‘I do not know the details of your marriage,’ replied Pamphilius, ‘but I know that every marriage based on nothing but personal happiness cannot but result in discord, just as among animals, or men differing little from animals, the simple act of taking food cannot occur without quarrelling and strife. Each wants a nice morsel, and as there are not enough choice morsels for all, discord results. Even if it is not expressed openly it is still there secretly. The weak man desires a dainty morsel but knows that the strong man will not give it to him, and though he knows it is impossible to take it away directly from the strong man, he watches him with secret and envious malice and avails himself of the first opportunity to take it from him by guile. The same is true of pagan marriage, but there it is twice as bad because the object of desire is a human being, so that the enmity arises between husband and wife.’
‘But how can married couples possibly love no one but each other? There will always be some man or woman who loves the one or the other, and then, in your opinion, marriage is impossible. So I see the justice of what is said of you – that you deny marriage. That is why you are not married and probably will not marry. It is not possible for a man to marry a woman without ever having aroused the feeling of love in some other woman, or for a girl to reach maturity without having aroused any man’s feeling for herself. What ought Helen to have done?’

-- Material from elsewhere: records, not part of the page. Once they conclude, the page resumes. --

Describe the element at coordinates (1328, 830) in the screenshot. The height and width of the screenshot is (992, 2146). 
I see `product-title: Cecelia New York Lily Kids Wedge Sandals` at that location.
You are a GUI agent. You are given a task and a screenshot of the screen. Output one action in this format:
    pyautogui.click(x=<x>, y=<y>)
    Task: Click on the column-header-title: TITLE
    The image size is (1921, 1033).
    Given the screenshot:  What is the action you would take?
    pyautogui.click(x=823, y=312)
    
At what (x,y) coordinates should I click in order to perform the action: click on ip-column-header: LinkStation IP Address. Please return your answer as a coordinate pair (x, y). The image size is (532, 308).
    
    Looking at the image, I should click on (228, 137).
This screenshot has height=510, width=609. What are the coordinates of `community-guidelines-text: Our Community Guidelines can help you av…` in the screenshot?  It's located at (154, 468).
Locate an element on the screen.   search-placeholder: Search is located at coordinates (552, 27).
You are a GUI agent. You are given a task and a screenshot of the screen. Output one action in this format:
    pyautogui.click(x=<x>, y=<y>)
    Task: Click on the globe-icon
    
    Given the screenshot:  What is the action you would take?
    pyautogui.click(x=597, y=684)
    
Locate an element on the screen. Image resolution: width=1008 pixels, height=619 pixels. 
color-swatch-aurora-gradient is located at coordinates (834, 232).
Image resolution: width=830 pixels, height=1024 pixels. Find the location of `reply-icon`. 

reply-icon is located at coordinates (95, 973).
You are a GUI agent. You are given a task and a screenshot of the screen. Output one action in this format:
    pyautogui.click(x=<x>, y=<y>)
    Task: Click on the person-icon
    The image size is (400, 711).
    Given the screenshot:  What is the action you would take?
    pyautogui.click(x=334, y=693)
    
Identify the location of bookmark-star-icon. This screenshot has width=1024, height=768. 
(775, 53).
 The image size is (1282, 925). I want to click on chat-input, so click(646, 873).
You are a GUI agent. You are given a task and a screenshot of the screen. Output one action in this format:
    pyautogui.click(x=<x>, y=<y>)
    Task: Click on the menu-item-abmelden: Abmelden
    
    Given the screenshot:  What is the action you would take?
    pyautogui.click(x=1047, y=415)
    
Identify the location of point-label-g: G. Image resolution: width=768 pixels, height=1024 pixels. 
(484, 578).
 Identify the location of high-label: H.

‘Our Elder Cyril speaks thus about it: In the pagan world men, without thinking of loving their brethren – without cultivating that sentiment – think only of arousing in themselves passionate love for a woman, and they foster that passion in themselves. And so in their world Helen, and every woman like her, arouses the love of many men. Rivals fight one another and strive to surpass one another, as animals do to possess a female. And to a greater or lesser extent their marriage is an act of violence. In our community we not only do not think about the personal enjoyment a woman’s beauty may afford, but we avoid all temptations which lead to this – which in the pagan world is regarded as a merit and an object of worship. We, on the contrary, think of those obligations of respect and love of our neighbour which we feel for all men, for the greatest beauty and the greatest deformity. We cultivate them with all our might, and so the feeling of brotherly love supplants the seduction of beauty, vanquishes it, and eliminates the discords arising from sexual intercourse. A Christian marries only when he knows that his union with the woman will not cause pain to anyone.’
‘But is that possible?’ rejoined Julius. ‘Can men control their passions?’
‘It is impossible if they are allowed free play, but we can prevent their awakening and being aroused. Take, for example, the relations of a father and his daughter, a mother and her son, or of brothers and sisters. However beautiful she may be, the mother is for her son an object of pure love and not of personal enjoyment. And it is the same with a daughter and her father, and a sister and her brother. Feelings of desire are not awakened. They would awaken only if the father learnt that she whom he considered to be his daughter was not his daughter, and similarly in the relation of a mother and son, and a brother and sister. But even then the sensation would be very feeble and easily suppressed, and it would be in the man’s power to restrain it. The feeling of desire would be feeble because at its base would lie the sentiment of maternal, paternal, or fraternal love. Why do you not wish to believe that such a feeling towards all women – as mothers, sisters, and daughters – may be cultivated and confirmed in men, and that the feeling of conjugal love could grow up on the basis of that feeling? As the brother will only allow a feeling of love for her as a woman to arise in himself after he has learnt that she is not his sister, so also a Christian will only allow that feeling to arise in his soul when he feels that his love will cause pain to no one.’
‘But suppose two men love the same girl?’
‘Then one will sacrifice his happiness for that of the other.’
‘But how if she loves one of them?’
‘Then the one whom she loves less will sacrifice his feeling for her happiness.’
‘And if she loves both of them and they both sacrifice themselves, she will not marry at all?’
‘No, in that case the elders will look into the matter and advise so that there may be the greatest good for all with the greatest amount of love.’
‘But you know that is not done! It is not done because it would be contrary to human nature.’